= SOURCE DOCUMENT =
+===+

Talk That Talk opens as if it had started somewhere else, “You Da One” fading into existence mid-performance and then catching us up on the particulars. Which is a bit of a clever move on the part of Rihanna’s producers, considering we’re seven years into her career and haven’t had a moment to escape her voice since her tumultuous 2008, and even then somebody somewhere was queuing up “Umbrella” on your favorite bar’s jukebox. These days Rihanna is spoon-fed into our ears as regularly as a morning cup of coffee, almost as if without her the pop culture side of our lives would be void. But that moment of coy awareness is fleeting, as Talk That Talk very quickly makes it clear this is easily the least Rihanna-reliant record yet. This is also a self-aware move, but self-defeating even more so. In its attempts to deliver us the sugar and frosting without much of the actual cake—more on cake later—Talk That Talk completely undermines itself as an album, sometimes even as songs.
Of the 11 songs contained in this forgivable slim 37-minute set, very few register as “songs” in the general sense of the term. These are tunes, three- and four-minute interludes designed for club DJs to dip in and out of at their convenience. Until Jay-Z appears at the beginning of the title track, you’d be forgiven for thinking you hadn’t heard a single verse yet. Rihanna’s long been critically derided for a sort of passionless delivery that doubles as the reason so many have fallen for her litany of hit singles, and it’s always been best employed as a hook delivery device. In recent years, producers have capitalized on “Umbrella”‘s ubiquity to make her voice repeat all kinds of sounds, from ellas to ays. She’s become a paragon of hip-hop and dance-floor chants, and Talk That Talk can’t emphasize that enough. Every time she comes to a verse, it takes a moment to register she might actually have something to say, as singles like “Cockiness” and “We Found Love” contains verses so slight they may as well be bridges.

+===+

= DATASET CONTENT =
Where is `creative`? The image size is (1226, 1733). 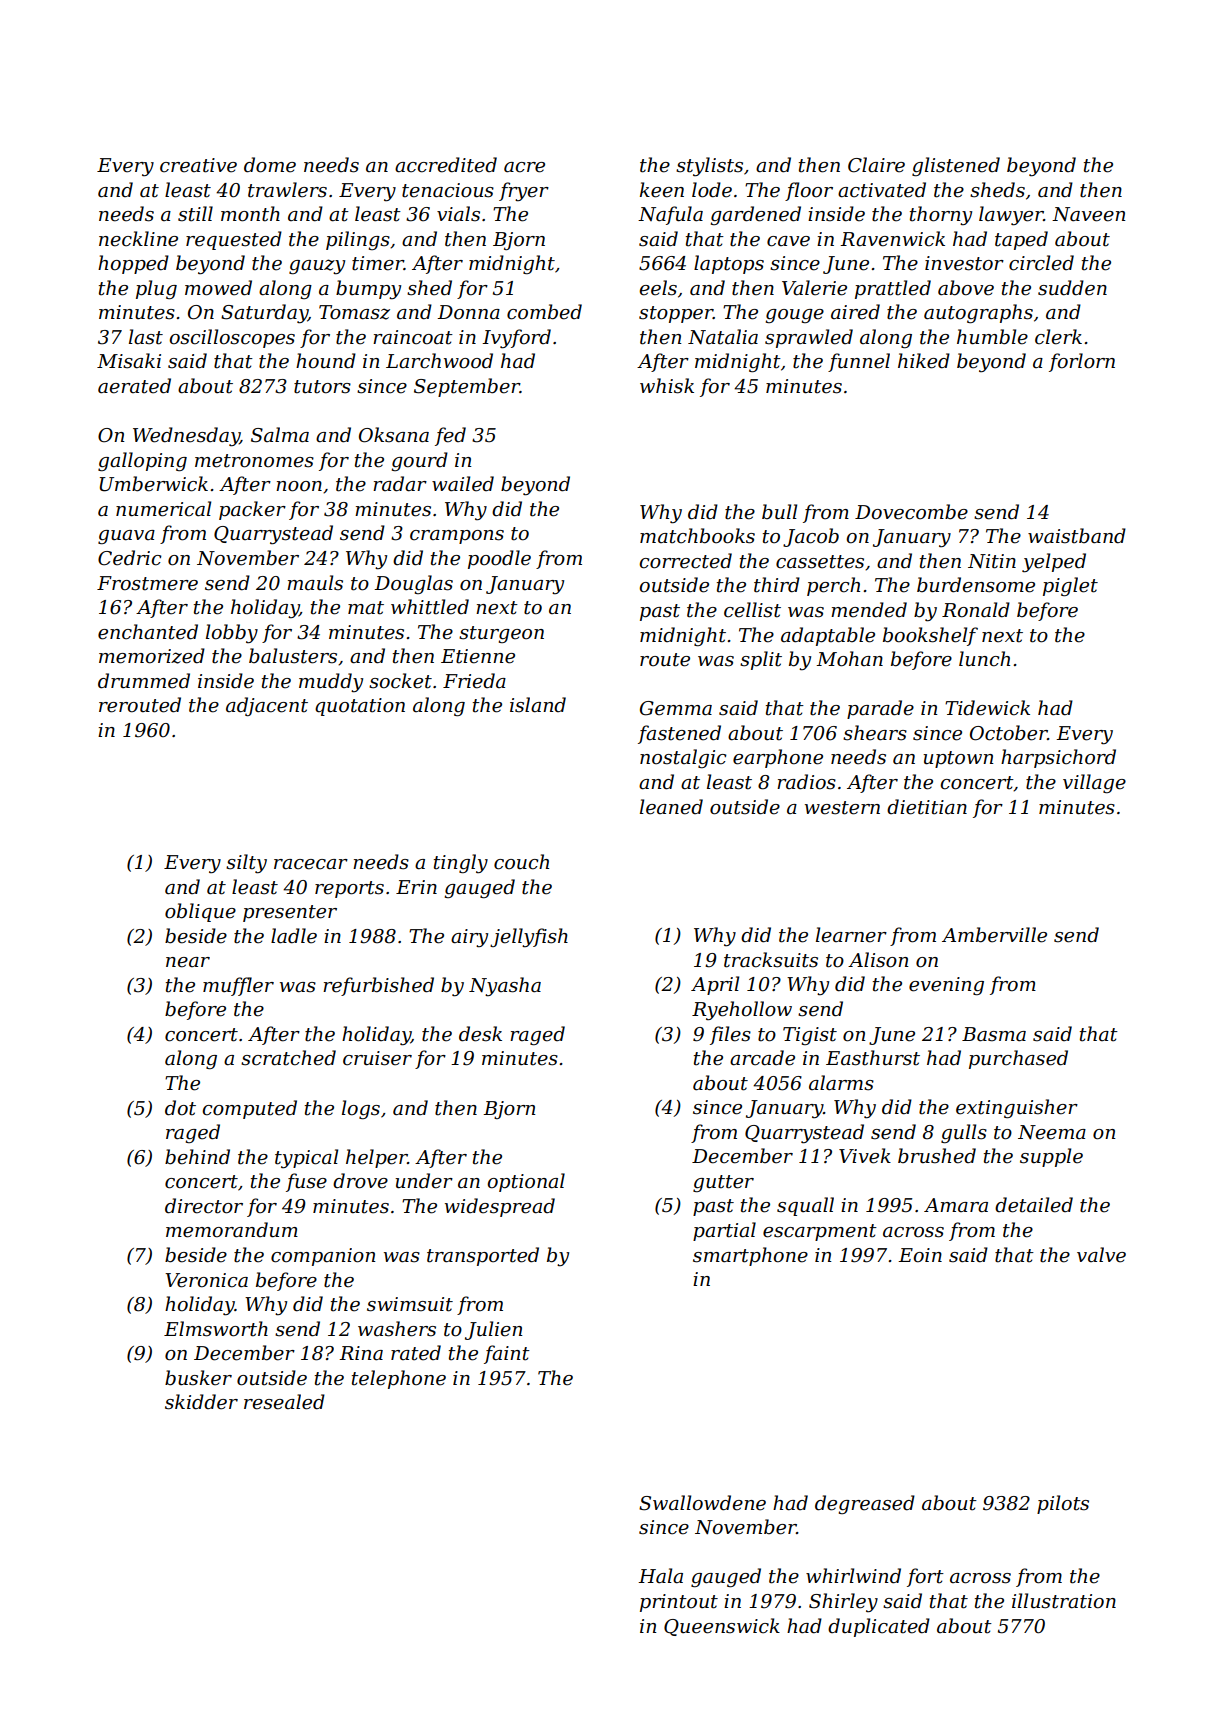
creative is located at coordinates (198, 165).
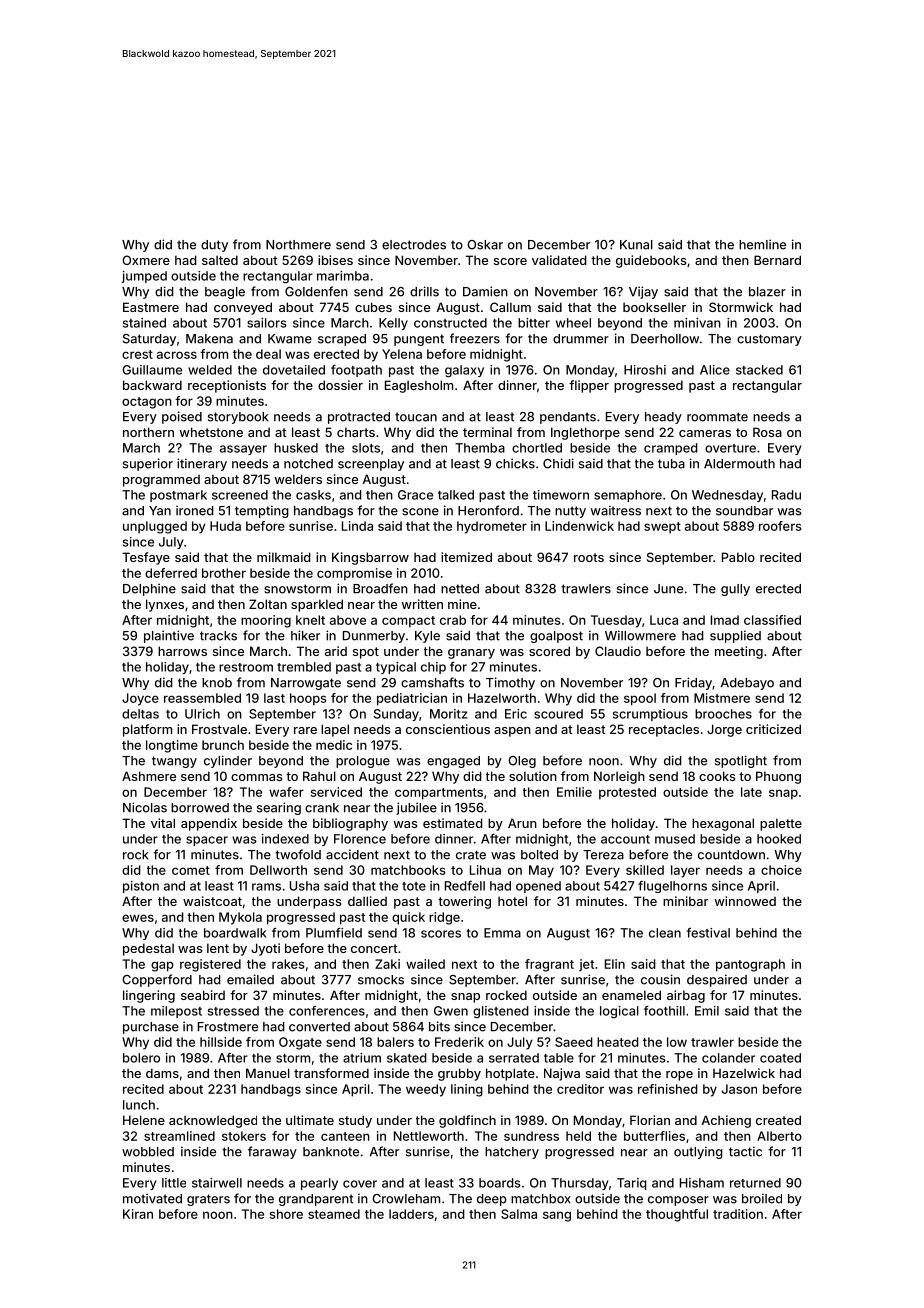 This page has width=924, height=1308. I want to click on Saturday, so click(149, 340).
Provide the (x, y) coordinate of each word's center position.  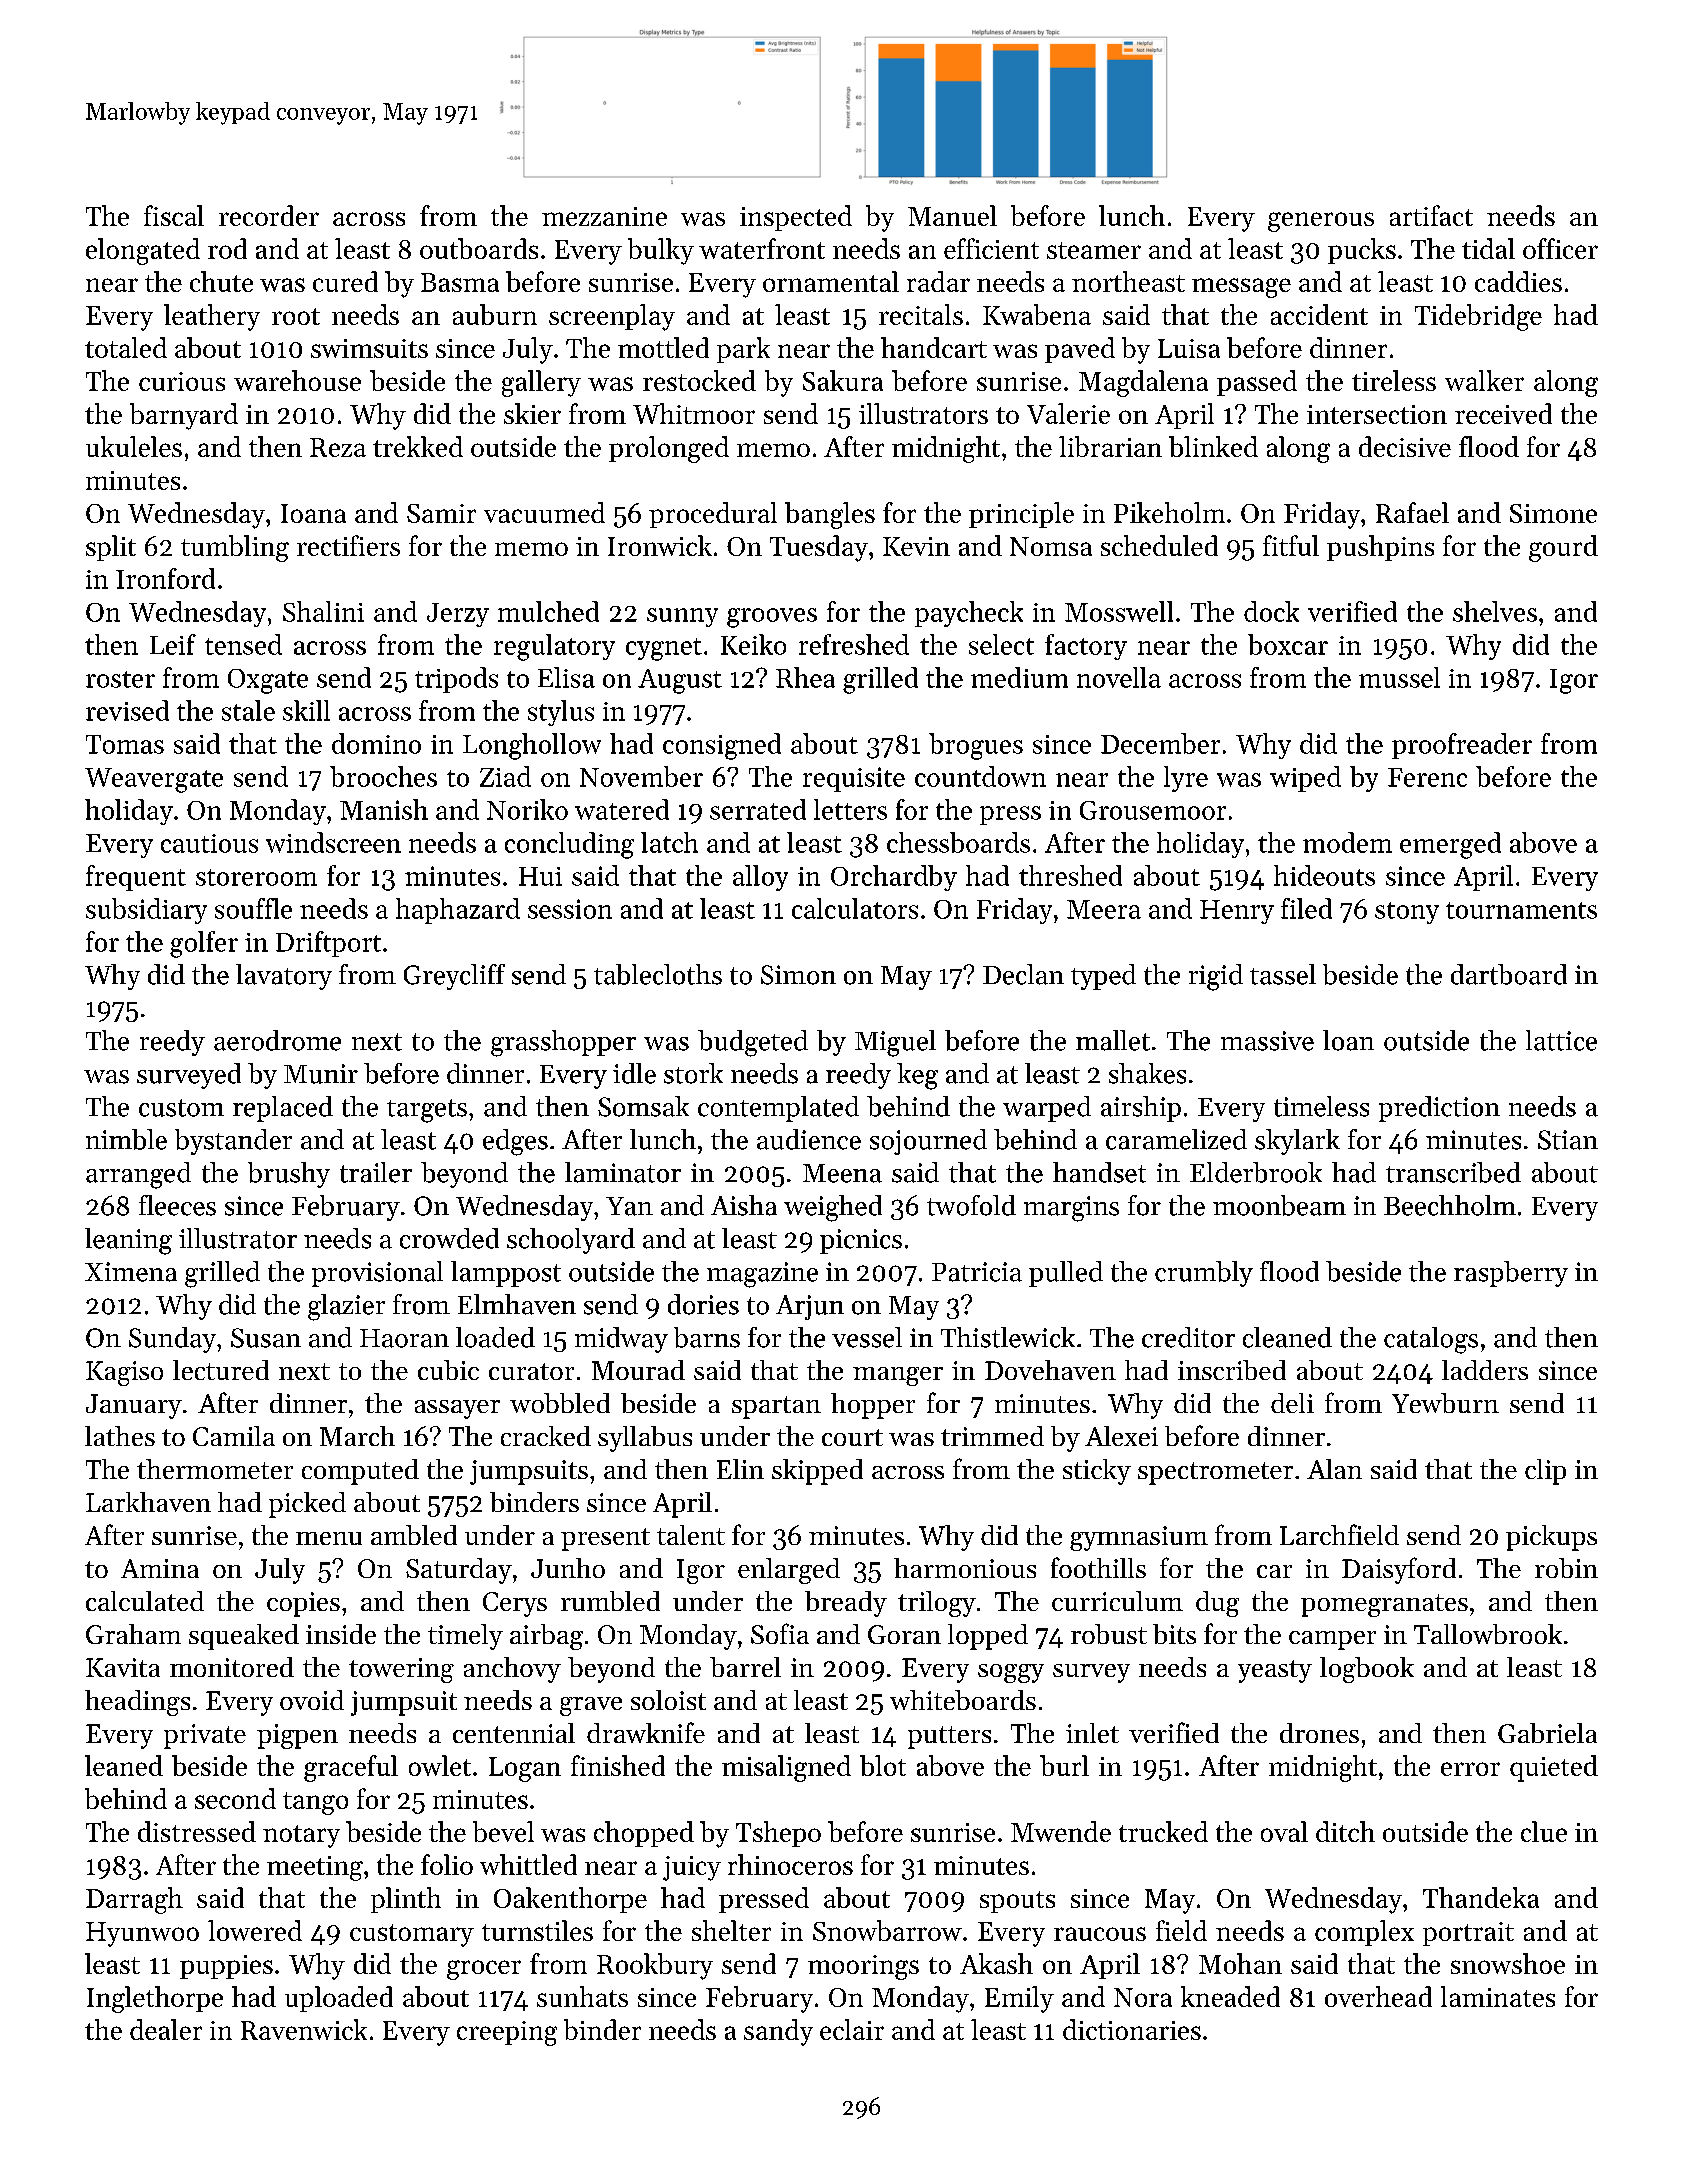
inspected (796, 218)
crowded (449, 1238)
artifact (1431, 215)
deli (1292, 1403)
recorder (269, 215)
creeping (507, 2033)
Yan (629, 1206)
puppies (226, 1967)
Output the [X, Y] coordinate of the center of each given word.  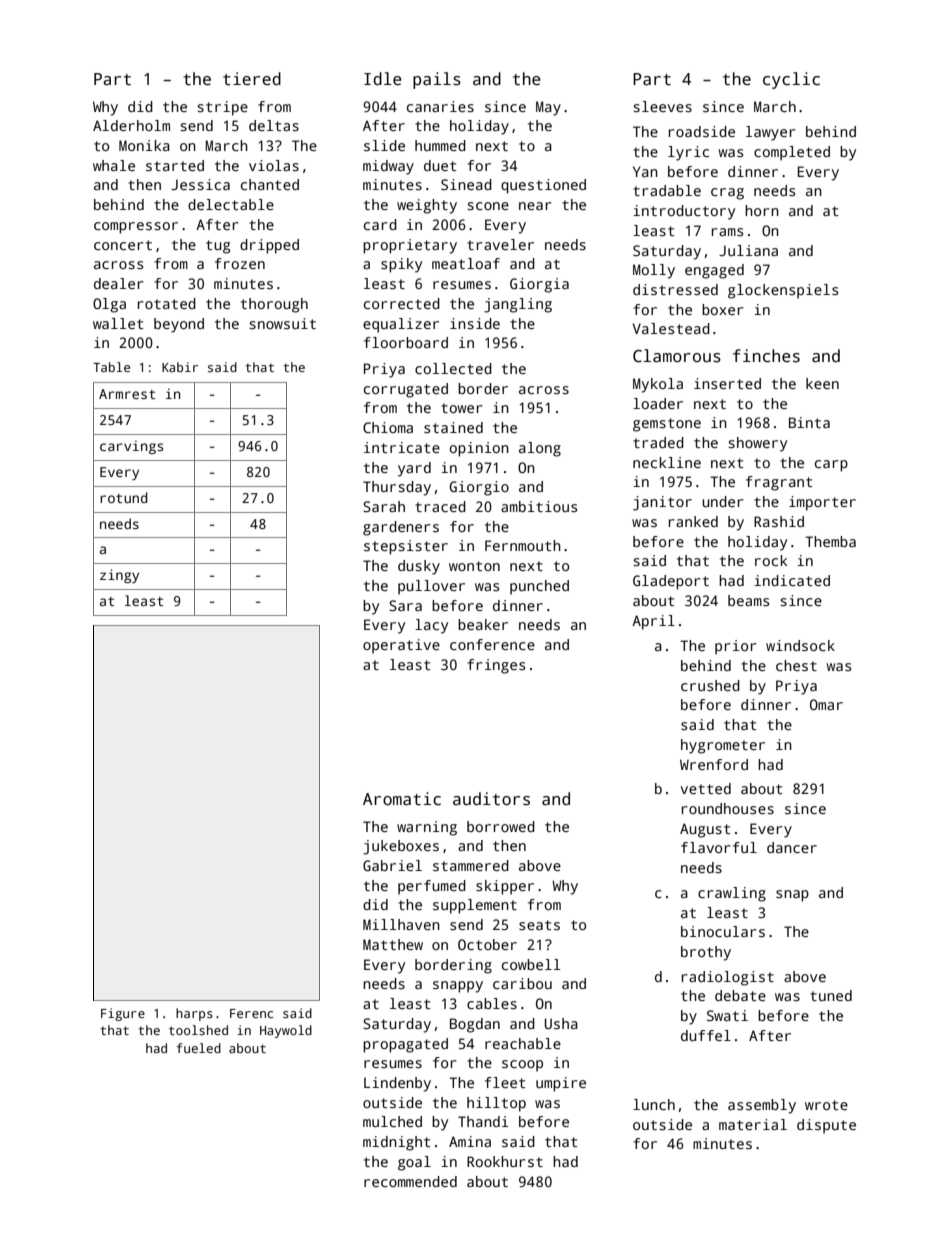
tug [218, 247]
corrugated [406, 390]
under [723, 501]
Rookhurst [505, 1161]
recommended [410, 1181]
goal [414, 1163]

+===+

= GIVEN TASK 1 =
In the Talk That Talk review, which song opens the album?
= GIVEN TASK 2 =
Say whether each statement agrees with the Talk That Talk review, answering yes or no and quoting the words that decide it: (a) The album runs 37 minutes. (b) Jay-Z appears at the beginning of the title track. (c) The album is the most Rihanna-reliant record yet.
= GIVEN TASK 3 =
Please continue the Talk That Talk review from its last sentence.
The material above is not needed for this.

= REPLY 1 =
"You Da One"

= REPLY 2 =
(a) Yes: "this forgivable slim 37-minute set"
(b) Yes: "Until Jay-Z appears at the beginning of the title track"
(c) No: "this is easily the least Rihanna-reliant record yet"

= REPLY 3 =
Speaking of “Cockiness”, a lot has been made about Talk That Talk‘s sexuality. I’m aware of why this is, even if the record doesn’t sound nearly as dangerous as many of my peers would like you to believe. This is a girl who practically begged us to tie her up and spank her last year, after all, so hearing her sing-rap an ode to having her ... persuasion licked isn’t exactly a surprise. Thanks to Rihanna’s constant relevancy it’s possibly easy to forget she’s 23 years old and absolutely flush with cash, so a bit of sexual deviancy is probably the most predictable life path she could possibly follow at this moment. To me, the sex conversation going on here isn’t worth much because it’s delivered in a juvenile manner that’s way more exciting to high school freshmen than college kids and adults. For example, “Roc Me Out” has Rihanna letting us in on a “dirty secret”: “I just wanna be loved.” Not exactly a dangerous sentiment, and I’m not so sure we ought to be so afraid of hearing women enjoy receiving oral sex, either. What I find much more notable—as well as baffling and confusing—is how much Talk That Talk feels like a demo reel for something that’s yet to come.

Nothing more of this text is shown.